Thirty years ago today, the Dow Jones industrial average plunged 22.6%, leading to what many called Black Monday. It was and remains the worst single session in Wall Street history.
Those days are far behind Wall Street. Despite a range of concerning conditions, such as tensions with North Korea and stock market disruptions following a particularly devastating hurricane season, the Dow broke a new record Wednesday, closing above 23,000 for the first time ever.
This marks the fourth thousand-point milestone for the Dow this year, painting a very different picture than what was seen in 1987. According to The Wall Street Journal, the Dow had never before hit more than two of these milestones in a year. The OECD even anticipates that all of the 45 economies it analyzes will grow this year for the first time in a decade.

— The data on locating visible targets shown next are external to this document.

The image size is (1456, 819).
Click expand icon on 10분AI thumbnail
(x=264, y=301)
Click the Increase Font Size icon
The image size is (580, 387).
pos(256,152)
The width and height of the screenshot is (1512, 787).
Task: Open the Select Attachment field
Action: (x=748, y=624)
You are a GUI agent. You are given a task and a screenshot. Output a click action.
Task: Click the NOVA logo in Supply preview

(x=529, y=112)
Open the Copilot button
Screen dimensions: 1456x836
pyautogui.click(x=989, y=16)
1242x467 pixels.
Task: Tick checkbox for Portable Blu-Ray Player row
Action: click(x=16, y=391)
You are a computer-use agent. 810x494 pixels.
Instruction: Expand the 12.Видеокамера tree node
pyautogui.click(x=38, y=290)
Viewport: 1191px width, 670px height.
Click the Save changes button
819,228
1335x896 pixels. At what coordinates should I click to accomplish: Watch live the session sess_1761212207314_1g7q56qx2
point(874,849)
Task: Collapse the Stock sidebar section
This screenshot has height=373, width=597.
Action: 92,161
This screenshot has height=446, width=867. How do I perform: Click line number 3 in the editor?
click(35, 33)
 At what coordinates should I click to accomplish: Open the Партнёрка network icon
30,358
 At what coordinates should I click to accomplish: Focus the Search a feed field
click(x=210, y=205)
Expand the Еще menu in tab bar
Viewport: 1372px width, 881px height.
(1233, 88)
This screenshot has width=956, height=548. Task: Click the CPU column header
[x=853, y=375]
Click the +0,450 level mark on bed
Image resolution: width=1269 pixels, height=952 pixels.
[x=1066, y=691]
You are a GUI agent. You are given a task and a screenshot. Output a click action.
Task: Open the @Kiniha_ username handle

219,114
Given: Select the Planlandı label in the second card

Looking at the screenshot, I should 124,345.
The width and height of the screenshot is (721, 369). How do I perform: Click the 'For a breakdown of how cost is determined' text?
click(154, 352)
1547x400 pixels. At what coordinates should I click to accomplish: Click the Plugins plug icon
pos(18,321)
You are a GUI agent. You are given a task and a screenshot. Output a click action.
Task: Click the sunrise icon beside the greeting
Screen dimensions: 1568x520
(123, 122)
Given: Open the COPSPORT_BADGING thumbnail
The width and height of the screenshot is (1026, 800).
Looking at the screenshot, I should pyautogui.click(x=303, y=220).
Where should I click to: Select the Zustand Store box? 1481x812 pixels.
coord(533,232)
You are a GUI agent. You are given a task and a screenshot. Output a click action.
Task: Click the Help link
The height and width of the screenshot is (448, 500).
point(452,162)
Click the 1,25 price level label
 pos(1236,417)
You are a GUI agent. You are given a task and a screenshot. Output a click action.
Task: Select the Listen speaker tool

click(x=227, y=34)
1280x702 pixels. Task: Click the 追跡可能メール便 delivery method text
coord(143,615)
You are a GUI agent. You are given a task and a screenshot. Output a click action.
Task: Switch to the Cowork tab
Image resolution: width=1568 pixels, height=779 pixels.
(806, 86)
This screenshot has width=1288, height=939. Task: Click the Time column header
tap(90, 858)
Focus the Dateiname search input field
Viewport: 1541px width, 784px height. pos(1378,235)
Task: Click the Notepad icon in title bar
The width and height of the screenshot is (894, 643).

However, some fear that the unprecedented growth could be the marker of bad times to come. CBS Moneywatch points to big-cap stocks like Facebook (FB) and Google (GOOGL) drifting lower, while the Dow is “at its second-most overbought condition in 22 years.” It highlights a Societe Generale analysis that “stocks have entered a ‘dangerous’ volatility-free situation with nearly nonexistent expectations of a market sell-off or correction.”
For its part, The Wall Street Journal notes that the stock market plunge of Black Monday quickly spread across the globe, and stresses that the global markets have only become even more interconnected today. CNBC, on the other hand, has a more optimistic reading of current conditions, pointing out that today’s market growth is more moderate and stable than in the run up leading to Black Monday.
Only time will tell if we have another crash ahead of us. But in the meantime, investors seem to think that skepticism and caution may be just what we need to avoid one.